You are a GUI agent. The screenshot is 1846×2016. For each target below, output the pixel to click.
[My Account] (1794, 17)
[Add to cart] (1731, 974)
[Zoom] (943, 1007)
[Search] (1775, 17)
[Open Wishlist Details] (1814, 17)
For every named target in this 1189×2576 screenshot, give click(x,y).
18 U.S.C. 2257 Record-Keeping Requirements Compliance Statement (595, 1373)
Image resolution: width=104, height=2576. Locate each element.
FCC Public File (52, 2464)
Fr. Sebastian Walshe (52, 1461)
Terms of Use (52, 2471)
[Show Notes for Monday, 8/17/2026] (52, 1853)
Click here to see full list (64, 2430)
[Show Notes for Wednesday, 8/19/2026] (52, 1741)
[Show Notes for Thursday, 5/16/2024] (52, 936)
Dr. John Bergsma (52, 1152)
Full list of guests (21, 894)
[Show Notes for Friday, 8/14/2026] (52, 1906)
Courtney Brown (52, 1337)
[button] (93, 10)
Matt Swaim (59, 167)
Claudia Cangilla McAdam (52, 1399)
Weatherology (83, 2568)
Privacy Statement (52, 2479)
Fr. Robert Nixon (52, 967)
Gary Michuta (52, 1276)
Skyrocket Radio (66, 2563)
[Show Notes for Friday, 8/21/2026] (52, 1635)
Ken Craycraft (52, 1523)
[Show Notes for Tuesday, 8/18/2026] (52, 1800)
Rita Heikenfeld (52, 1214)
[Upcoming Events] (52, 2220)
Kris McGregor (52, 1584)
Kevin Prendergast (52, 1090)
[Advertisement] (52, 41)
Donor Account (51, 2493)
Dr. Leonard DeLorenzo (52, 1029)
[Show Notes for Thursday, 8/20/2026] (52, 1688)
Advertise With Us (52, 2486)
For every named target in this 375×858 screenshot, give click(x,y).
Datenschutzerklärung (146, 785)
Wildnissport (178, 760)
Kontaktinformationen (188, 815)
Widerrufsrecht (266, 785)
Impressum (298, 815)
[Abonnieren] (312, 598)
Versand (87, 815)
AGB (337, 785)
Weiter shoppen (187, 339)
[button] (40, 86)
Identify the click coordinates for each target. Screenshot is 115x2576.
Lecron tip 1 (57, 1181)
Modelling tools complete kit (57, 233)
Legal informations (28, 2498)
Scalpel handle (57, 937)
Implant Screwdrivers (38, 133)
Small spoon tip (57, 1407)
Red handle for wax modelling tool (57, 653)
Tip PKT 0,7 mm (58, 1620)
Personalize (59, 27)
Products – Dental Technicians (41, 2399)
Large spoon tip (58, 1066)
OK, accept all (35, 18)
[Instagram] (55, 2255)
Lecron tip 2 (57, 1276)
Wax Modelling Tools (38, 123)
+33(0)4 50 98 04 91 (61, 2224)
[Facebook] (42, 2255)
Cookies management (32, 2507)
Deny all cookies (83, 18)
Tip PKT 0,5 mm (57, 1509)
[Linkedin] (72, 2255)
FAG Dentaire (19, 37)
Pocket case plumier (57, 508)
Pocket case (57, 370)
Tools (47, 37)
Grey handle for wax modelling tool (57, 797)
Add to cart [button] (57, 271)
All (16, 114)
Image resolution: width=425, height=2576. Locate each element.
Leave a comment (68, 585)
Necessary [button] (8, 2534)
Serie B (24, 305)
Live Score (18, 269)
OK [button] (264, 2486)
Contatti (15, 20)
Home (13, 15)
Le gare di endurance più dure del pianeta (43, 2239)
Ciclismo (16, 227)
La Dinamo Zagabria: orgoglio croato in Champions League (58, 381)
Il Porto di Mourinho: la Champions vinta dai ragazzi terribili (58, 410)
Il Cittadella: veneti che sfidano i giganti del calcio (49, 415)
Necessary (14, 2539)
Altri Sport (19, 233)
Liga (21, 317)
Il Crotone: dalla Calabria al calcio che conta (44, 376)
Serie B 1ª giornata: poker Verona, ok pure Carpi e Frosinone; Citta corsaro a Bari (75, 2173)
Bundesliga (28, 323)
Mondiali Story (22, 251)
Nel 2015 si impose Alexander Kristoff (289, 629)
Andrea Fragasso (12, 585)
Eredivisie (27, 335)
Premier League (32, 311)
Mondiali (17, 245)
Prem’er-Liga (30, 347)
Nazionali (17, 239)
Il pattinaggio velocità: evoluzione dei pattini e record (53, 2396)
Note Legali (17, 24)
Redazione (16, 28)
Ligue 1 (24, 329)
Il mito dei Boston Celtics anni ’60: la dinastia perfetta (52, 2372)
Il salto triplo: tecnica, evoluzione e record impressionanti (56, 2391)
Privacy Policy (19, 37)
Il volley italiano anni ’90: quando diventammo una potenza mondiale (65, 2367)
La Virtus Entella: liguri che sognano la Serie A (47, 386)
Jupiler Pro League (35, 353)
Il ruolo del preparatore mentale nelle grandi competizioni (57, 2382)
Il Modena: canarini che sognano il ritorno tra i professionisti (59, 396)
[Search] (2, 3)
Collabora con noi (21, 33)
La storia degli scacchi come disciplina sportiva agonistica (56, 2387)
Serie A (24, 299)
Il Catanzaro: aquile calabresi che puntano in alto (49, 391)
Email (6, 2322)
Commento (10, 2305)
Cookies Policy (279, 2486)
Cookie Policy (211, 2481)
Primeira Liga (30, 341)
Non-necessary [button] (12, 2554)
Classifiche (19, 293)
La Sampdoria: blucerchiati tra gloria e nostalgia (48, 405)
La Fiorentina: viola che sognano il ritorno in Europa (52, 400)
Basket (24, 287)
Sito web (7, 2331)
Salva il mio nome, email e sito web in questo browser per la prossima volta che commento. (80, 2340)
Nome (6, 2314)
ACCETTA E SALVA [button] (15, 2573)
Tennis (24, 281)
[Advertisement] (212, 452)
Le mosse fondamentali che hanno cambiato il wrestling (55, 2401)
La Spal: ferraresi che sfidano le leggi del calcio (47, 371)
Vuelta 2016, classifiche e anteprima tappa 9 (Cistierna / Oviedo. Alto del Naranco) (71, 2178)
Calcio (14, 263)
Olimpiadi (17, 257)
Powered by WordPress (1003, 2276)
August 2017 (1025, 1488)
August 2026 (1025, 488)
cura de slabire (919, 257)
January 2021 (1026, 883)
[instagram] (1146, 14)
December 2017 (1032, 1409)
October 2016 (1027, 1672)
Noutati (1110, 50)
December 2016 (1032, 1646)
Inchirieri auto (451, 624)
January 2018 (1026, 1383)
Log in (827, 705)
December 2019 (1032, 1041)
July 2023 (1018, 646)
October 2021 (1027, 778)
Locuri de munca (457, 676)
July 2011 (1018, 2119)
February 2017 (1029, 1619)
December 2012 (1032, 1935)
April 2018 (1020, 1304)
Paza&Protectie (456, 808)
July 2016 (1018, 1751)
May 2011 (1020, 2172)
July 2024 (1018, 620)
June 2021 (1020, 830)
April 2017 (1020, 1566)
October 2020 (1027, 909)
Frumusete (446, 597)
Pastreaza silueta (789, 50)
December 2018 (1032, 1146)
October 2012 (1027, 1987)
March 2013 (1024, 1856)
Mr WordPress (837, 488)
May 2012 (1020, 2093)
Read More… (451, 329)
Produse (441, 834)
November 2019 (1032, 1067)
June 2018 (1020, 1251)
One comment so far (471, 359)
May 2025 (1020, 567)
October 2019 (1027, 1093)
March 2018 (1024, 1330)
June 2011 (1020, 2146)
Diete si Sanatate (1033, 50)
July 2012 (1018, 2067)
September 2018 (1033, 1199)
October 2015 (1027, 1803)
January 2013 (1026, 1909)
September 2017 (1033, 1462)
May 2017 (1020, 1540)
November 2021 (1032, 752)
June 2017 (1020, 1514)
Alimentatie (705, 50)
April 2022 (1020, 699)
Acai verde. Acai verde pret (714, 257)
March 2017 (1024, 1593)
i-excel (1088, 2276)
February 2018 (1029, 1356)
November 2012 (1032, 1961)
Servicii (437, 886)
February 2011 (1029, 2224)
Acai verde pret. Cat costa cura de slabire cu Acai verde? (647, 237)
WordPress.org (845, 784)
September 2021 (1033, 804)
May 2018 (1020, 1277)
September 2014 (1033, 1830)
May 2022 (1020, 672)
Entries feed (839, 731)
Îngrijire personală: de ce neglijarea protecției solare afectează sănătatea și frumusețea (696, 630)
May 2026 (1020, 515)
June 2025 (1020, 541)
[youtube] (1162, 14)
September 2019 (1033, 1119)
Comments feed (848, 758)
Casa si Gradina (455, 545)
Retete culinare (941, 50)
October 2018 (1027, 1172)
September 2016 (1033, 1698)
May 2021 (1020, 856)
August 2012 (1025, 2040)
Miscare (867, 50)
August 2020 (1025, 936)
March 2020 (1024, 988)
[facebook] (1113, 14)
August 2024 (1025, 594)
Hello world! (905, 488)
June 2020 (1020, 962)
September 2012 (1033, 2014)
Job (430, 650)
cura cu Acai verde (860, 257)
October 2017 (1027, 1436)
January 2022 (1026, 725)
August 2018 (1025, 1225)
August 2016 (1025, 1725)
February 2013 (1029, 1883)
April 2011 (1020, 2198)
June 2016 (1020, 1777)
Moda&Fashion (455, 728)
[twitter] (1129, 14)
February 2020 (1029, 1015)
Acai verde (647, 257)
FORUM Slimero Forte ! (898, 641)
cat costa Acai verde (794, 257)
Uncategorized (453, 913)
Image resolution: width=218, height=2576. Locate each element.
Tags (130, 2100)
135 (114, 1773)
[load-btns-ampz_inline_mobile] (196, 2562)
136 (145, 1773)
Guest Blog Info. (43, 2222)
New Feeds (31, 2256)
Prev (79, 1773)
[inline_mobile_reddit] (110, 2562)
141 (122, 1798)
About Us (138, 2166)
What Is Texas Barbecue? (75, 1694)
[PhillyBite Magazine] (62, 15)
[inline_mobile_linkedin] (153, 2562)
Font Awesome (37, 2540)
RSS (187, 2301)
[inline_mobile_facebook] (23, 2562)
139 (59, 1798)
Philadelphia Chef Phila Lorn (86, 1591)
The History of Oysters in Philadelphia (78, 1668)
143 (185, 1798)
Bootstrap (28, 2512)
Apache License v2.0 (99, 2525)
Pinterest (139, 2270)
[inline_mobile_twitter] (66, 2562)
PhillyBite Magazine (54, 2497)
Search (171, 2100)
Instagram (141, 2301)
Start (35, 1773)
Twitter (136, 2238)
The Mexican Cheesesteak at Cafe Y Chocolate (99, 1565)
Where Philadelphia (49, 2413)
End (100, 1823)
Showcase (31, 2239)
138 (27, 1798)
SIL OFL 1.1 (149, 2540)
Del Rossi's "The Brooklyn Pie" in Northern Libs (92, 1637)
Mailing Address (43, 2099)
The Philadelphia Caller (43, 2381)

----

* WHAT THE EXERCISE ASKS *
Start with the first line. Please copy exactly each line of the listing through the one with "18 U.S.C. 2257", including it.

* TASK ANSWER *
You are a GUI agent. The screenshot is 1846×2016. For each target below, output the pixel to click.
[My Account] (1794, 17)
[Add to cart] (1731, 974)
[Zoom] (943, 1007)
[Search] (1775, 17)
[Open Wishlist Details] (1814, 17)
For every named target in this 1189×2576 screenshot, give click(x,y).
18 U.S.C. 2257 Record-Keeping Requirements Compliance Statement (595, 1373)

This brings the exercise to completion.